DATASET RECORDS Start Marker

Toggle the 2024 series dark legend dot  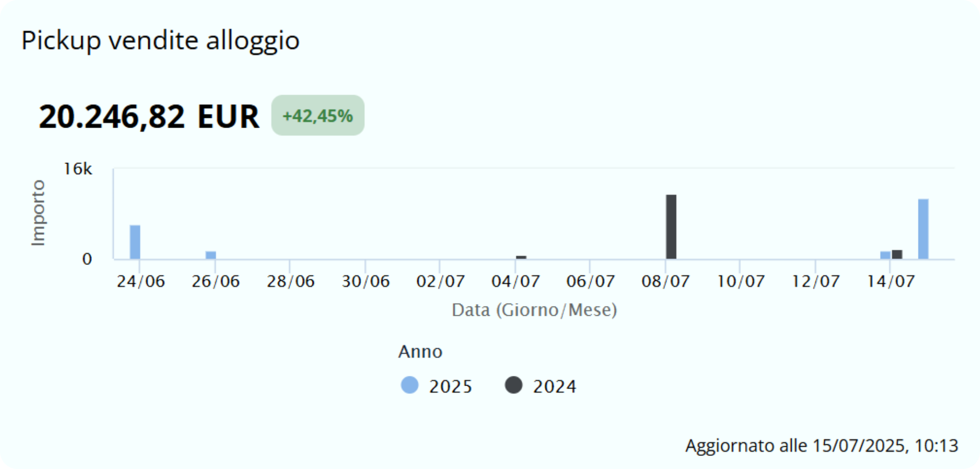(513, 386)
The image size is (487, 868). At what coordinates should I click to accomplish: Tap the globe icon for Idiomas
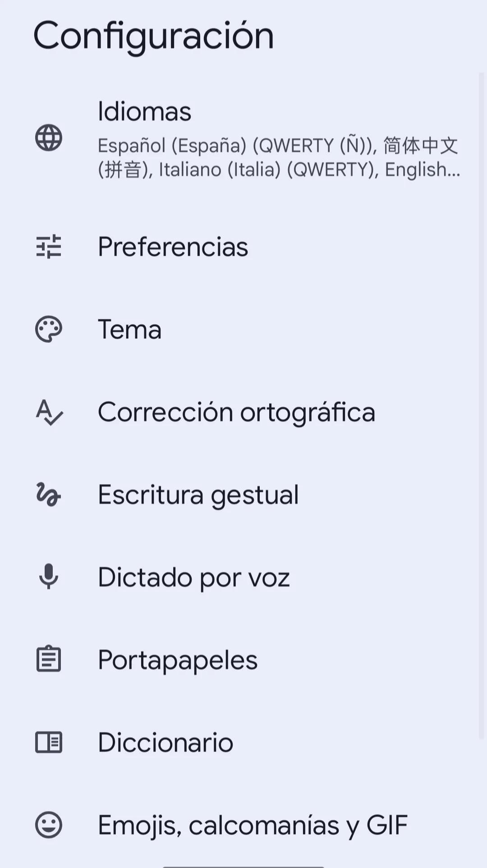point(49,138)
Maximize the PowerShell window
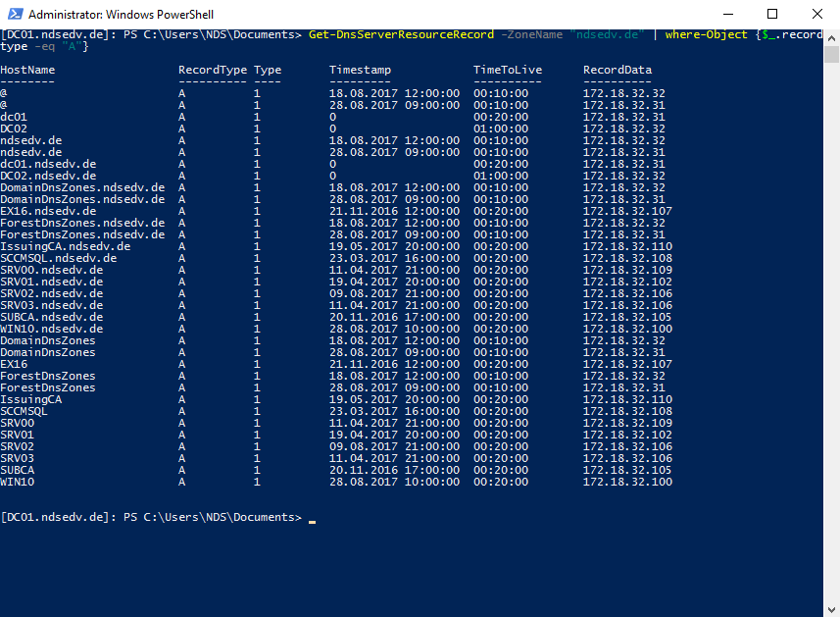Screen dimensions: 840x617 point(772,15)
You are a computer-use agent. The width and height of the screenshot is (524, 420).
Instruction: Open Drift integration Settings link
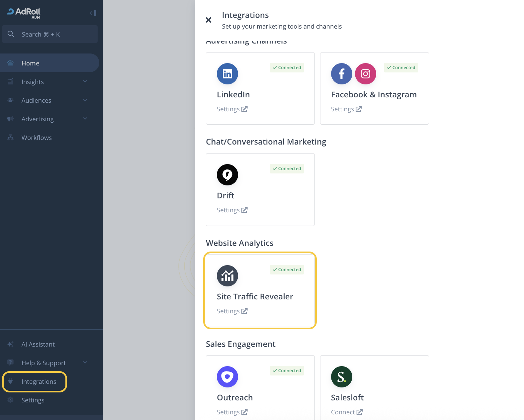tap(232, 210)
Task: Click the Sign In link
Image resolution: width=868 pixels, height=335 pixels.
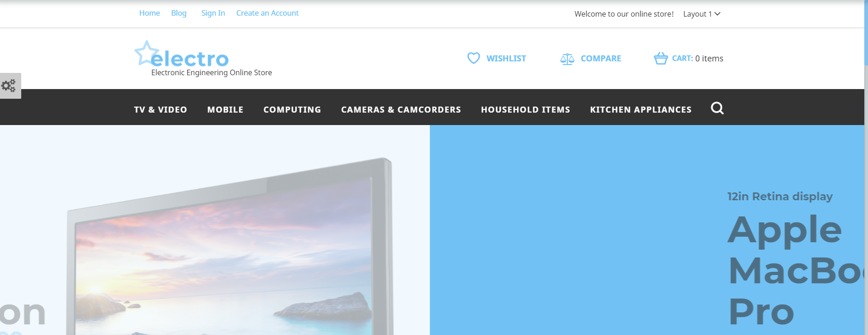Action: tap(213, 13)
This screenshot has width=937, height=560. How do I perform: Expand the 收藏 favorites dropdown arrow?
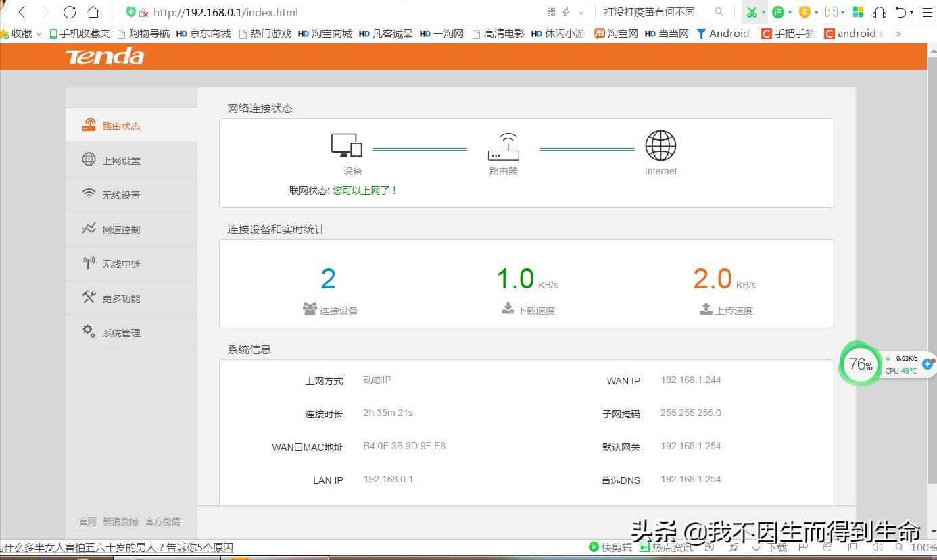(38, 33)

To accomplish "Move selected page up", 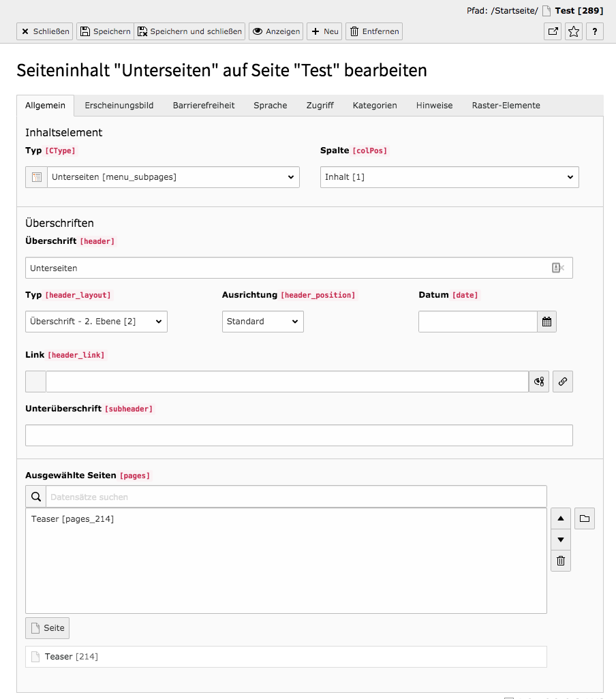I will pyautogui.click(x=561, y=518).
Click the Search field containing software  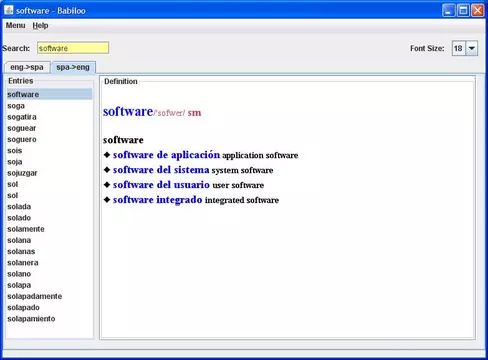tap(73, 48)

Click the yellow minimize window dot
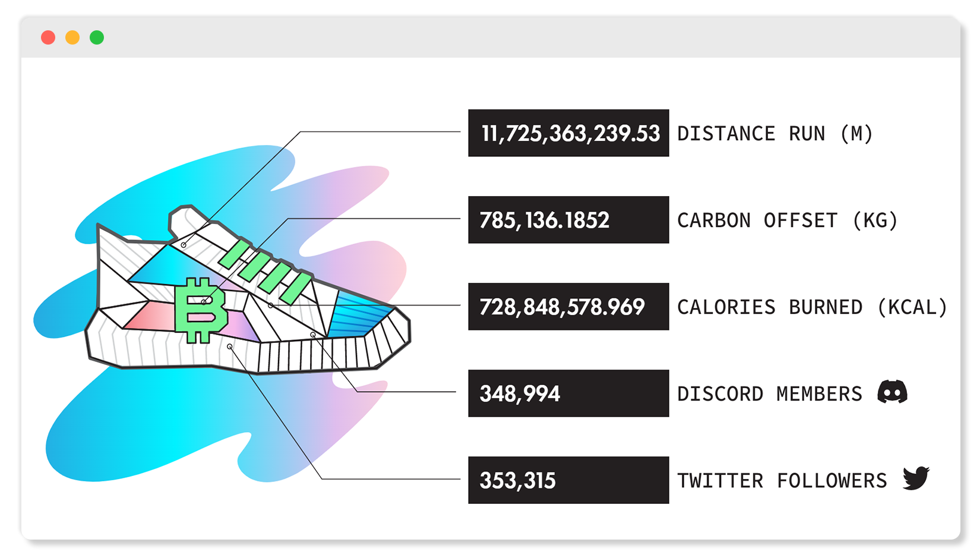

DATASET RECORDS End Marker

WORK TO COMPLETE:
Quote the data above exactly from the line with "Maximize the PowerShell window" to the line with "Task: Click the Sign In link", both ends counted, and nothing else. Pictures don't go in.

SOLUTION:
Maximize the PowerShell window
Screen dimensions: 840x617 point(772,15)
You are a computer-use agent. The width and height of the screenshot is (524, 420).
Instruction: Open Drift integration Settings link
tap(232, 210)
Task: Click the Sign In link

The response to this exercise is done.